次に会えた時、清芽くんは一体どれほどの成長を遂げているのだろう。あたしの想像なんて及ばないくらいかもしれない。
「ヒナタ、疾風は疲れているだろう?ボク達が近くのポケモンセンターまで送って行くよ」
『えっ、いいんですか?』
「それくらい問題ないさ。さっきはゼクロムに乗ったから、次はレシラムに乗せてもらったら?」
〈いいだろう、さぁ乗れミカン娘。今日の褒美だ〉
『わぁ…!ありがとうございます!』
原型に戻ったレシラムさんの純白の体毛が風に靡いてキラキラ輝いている。

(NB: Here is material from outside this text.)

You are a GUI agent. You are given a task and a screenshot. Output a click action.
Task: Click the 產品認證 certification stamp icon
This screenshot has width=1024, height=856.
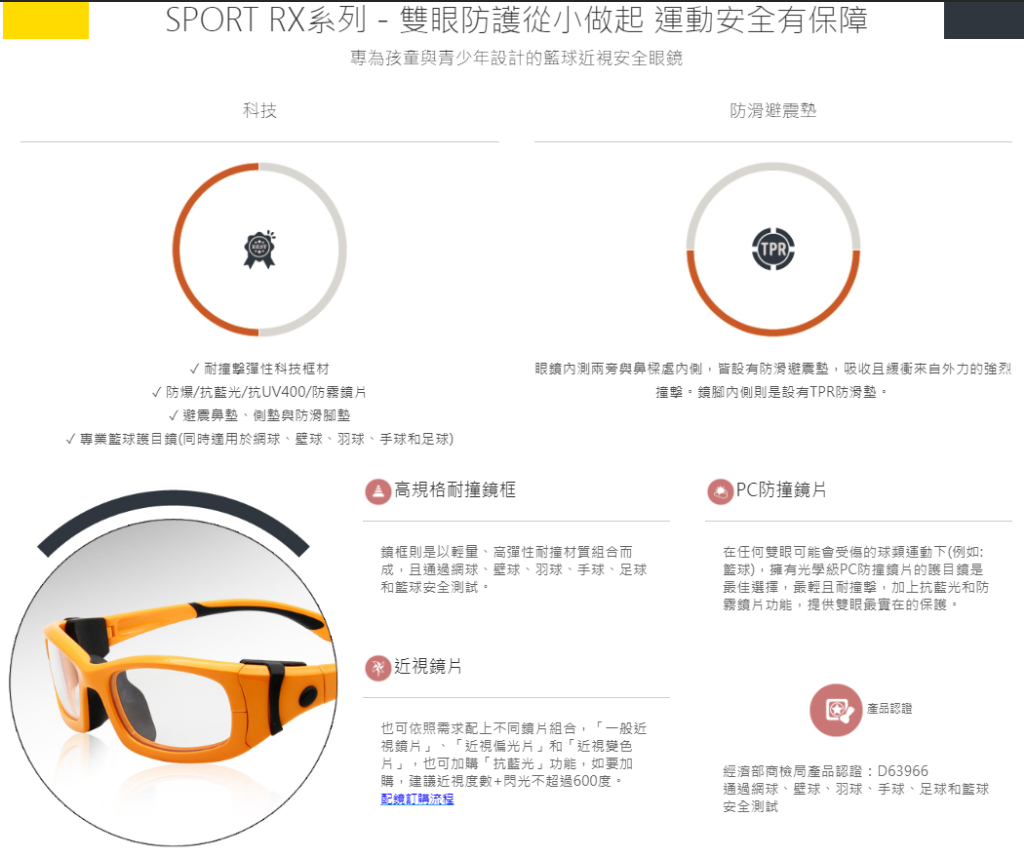click(838, 710)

ゼクロムさんよりも柔らかくてふわふわそう…。何だか今日は至れり尽くせりで申し訳ないなぁ。
〈ちゃんと安全飛行してよね〉
〈相も変わらず口が減らんなタンポポ小僧。まぁいい、今の私は寛大だからな〉
『すみませんレシラムさん…』
「ははっ、じゃあ出発しようか」
ゼクロムさんに跨ったトウヤさんが隣を飛んで、あたしはNさんと一緒にレシラムさんに乗っている。何この豪華すぎる光景。なるべく一般人に見つからないように高いところを飛んでもらわないといけないかも…。
贅沢だなぁと思いつつ、そんなことを考えながらポケモンセンターに向かってもらったのだった。